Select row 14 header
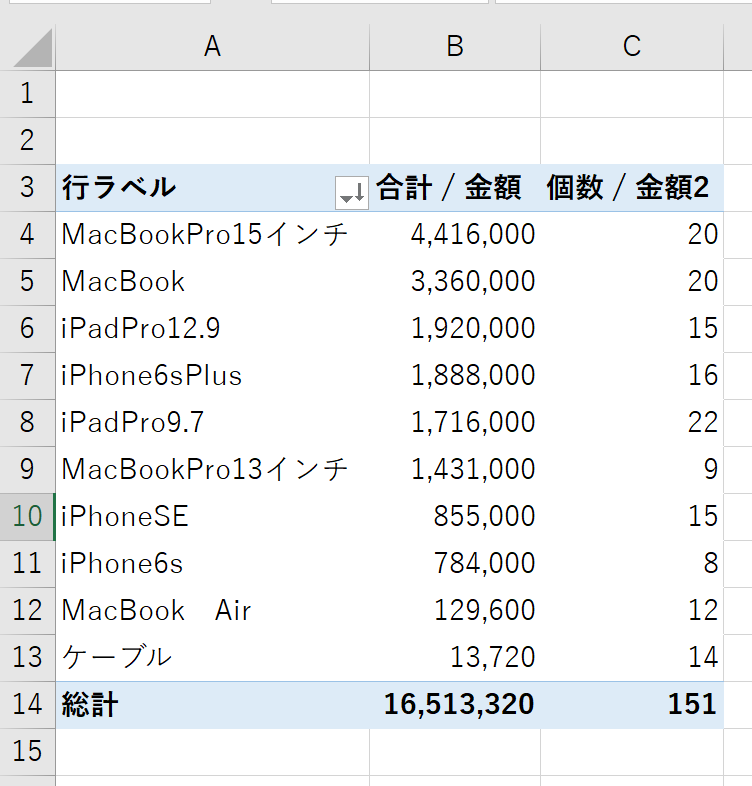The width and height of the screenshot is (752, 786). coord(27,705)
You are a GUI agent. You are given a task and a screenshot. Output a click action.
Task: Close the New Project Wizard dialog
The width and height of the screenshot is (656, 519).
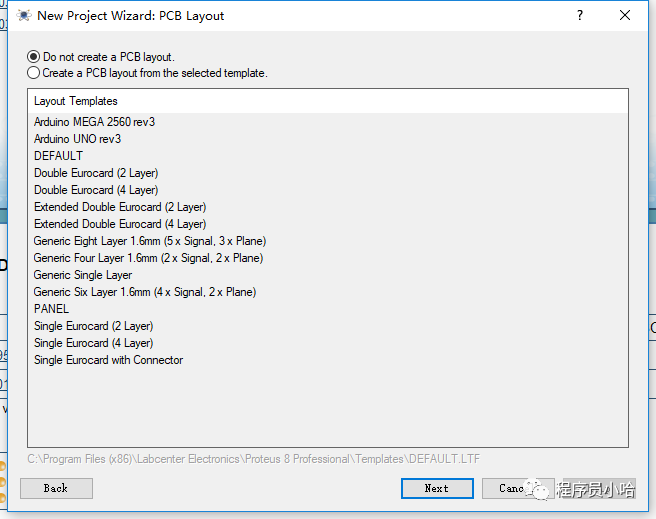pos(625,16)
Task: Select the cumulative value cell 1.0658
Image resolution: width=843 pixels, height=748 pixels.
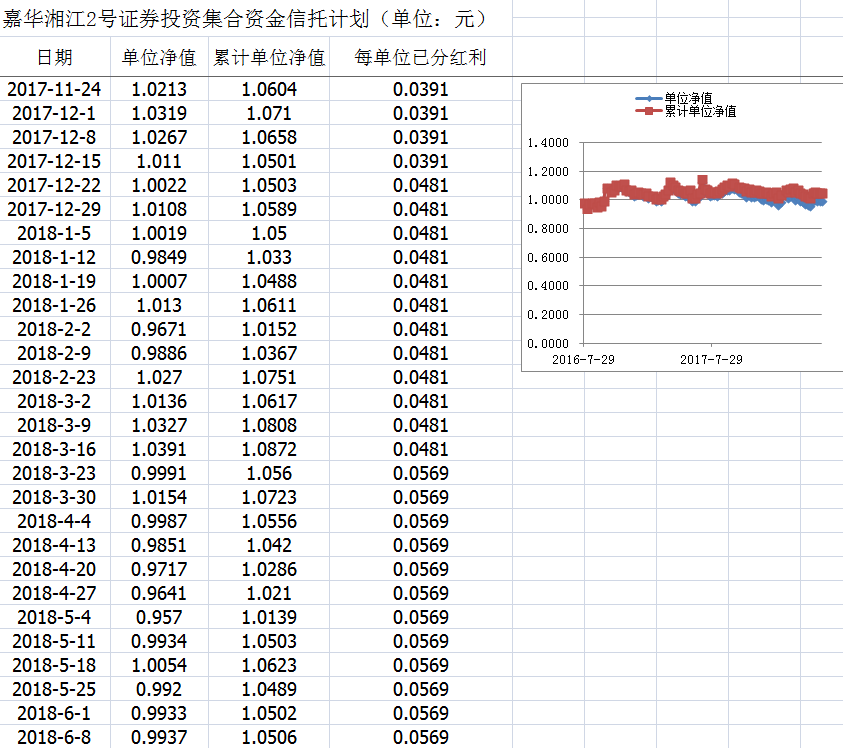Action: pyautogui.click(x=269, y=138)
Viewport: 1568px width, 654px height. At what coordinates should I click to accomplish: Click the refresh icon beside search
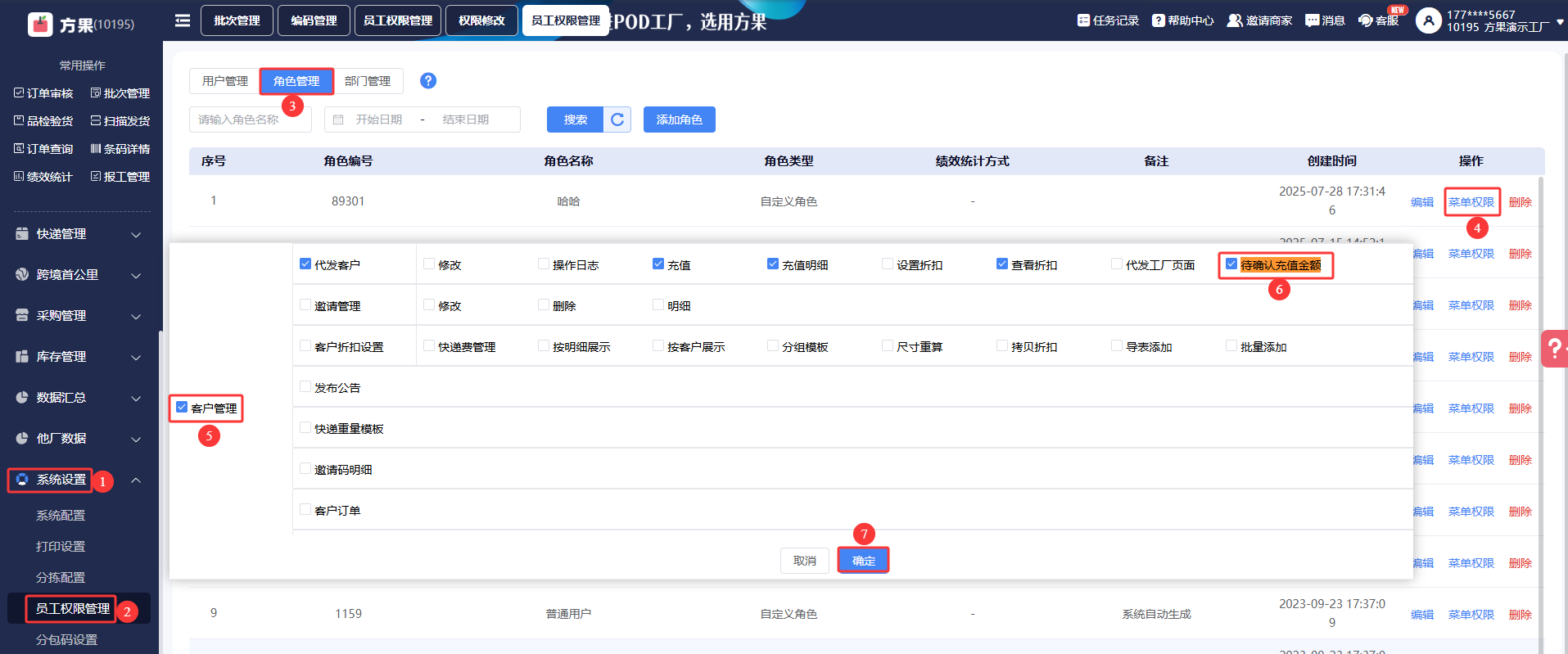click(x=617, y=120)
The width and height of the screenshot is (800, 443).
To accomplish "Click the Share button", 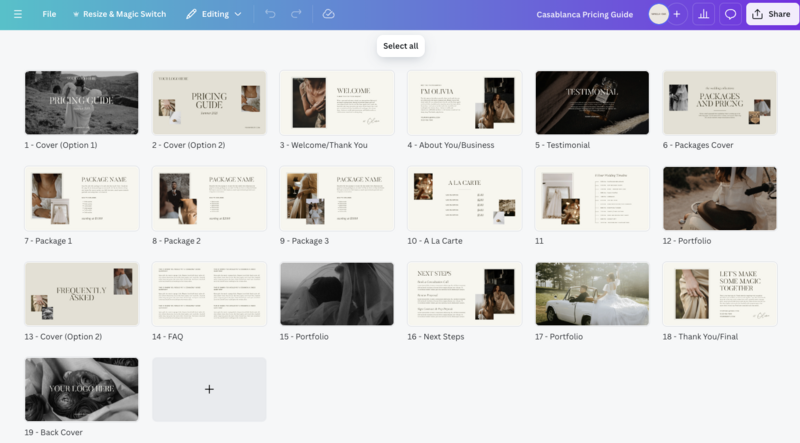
+++++
Task description: Please output the listing above exactly from its first line through the line with "Task: Select the cumulative value cell 1.0658", both included, and nothing beyond that line. Omit pictures.

Problem solution:
Select row 14 header
The width and height of the screenshot is (752, 786). coord(27,705)
You are a GUI agent. You are given a task and a screenshot. Output a click action.
Task: Close the New Project Wizard dialog
The width and height of the screenshot is (656, 519).
pos(625,16)
Task: Select the cumulative value cell 1.0658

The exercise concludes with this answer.